Segment Open

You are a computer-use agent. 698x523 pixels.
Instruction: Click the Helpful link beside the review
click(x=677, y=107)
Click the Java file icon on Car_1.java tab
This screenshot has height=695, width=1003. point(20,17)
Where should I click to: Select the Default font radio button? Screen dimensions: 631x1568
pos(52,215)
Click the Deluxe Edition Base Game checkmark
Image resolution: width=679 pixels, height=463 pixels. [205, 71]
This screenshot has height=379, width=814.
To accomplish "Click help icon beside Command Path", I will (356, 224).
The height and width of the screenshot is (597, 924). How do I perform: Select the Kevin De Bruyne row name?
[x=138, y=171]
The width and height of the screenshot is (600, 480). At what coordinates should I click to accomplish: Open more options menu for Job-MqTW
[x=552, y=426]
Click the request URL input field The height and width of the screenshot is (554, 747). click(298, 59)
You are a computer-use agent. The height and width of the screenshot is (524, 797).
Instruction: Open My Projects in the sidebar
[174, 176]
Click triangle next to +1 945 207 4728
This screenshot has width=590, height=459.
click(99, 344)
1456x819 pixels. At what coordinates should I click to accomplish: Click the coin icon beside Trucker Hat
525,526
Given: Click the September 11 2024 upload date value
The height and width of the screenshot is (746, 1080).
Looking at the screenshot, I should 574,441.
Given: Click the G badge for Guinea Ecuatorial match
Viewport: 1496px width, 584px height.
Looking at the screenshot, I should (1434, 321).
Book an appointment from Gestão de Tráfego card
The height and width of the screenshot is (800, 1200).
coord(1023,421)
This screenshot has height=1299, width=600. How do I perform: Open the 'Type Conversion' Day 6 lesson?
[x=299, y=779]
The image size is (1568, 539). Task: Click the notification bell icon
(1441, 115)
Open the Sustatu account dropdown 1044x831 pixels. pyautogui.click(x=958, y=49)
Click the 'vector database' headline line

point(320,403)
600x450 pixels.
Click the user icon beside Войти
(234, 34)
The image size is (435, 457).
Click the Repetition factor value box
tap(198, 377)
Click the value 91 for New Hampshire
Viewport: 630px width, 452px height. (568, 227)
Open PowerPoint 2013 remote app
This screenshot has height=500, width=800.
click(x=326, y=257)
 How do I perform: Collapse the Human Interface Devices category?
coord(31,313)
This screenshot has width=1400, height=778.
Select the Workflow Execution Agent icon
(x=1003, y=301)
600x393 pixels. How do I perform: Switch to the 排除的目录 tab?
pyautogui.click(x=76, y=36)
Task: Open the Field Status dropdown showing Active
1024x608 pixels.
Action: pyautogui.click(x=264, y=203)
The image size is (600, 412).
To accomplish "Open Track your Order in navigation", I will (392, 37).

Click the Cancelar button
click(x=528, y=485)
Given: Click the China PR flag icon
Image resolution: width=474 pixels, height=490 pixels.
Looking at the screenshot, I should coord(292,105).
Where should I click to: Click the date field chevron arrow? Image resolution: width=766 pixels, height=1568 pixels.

Segment Closed

If a line contains the word "Given", it counts; please state how many such lines the records above have, and nothing more.

## Result of the exercise
3